I could really use some guidance on codes to use and documentation required for reimbursement.  I believe the codes to use are G0378 and G0379 but are there any other options?


----------



## niekjevanhoof (Apr 25, 2012)

I need some guidance in the same thing, any one? can ASC bill for 6 hour guidance even?


----------



## shafs.dr@gmail.com (Apr 26, 2012)

i would code G0378 and G0379 for the observation hours accordingly.


----------



## WilsonGA2 (May 2, 2012)

*G0379-Direct Referral*

Can anyone help me understand if the G0379-direct referral always has to be present with G0378 if the patient did not go to hospital oupatient clinic, ED, or critical care on the day of initiation of OBS services? I'm trying to figure out if we can bill G0378 by itself for OBS hours without the direct referral. The information I am finding is that hospitals should report G0379 WHEN a patient is referred directly to obs care after being seen by a physician in the community. It doesn't sound to me like they have to have a direct referral ALWAYS when they come to OBS, even if they were not seen in hospital outpatient clinic, ED, or critical care the same dos.


----------



## woodsusa (May 17, 2012)

G0378 is billable alone, per hour of observation.

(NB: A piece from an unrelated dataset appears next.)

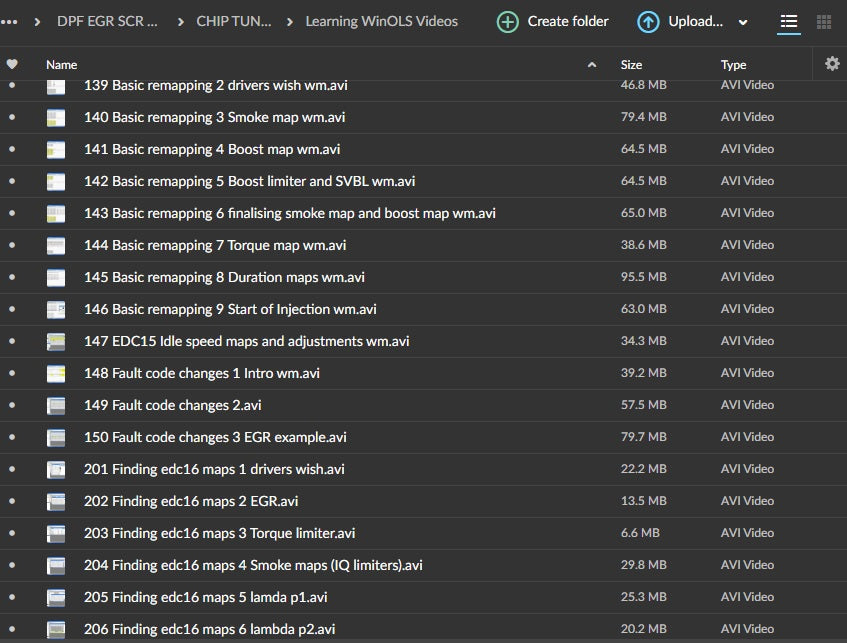
Task: Select 144 Basic remapping 7 Torque map file
Action: 215,245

G0379 is billed as a unit of 1 when there has been a direct referral from a physician to observation status or care, in addition to G0378  for the hours of observation care. If you go to the CMS website, internet only manual section, Claims Processing Manual Chapter 4, begin with section 290. It will give you all of the guidance on billing hospital observation services. Remember to carve out those hours of observation care if a patient receives a therapeutic service that requires active monitoring.


----------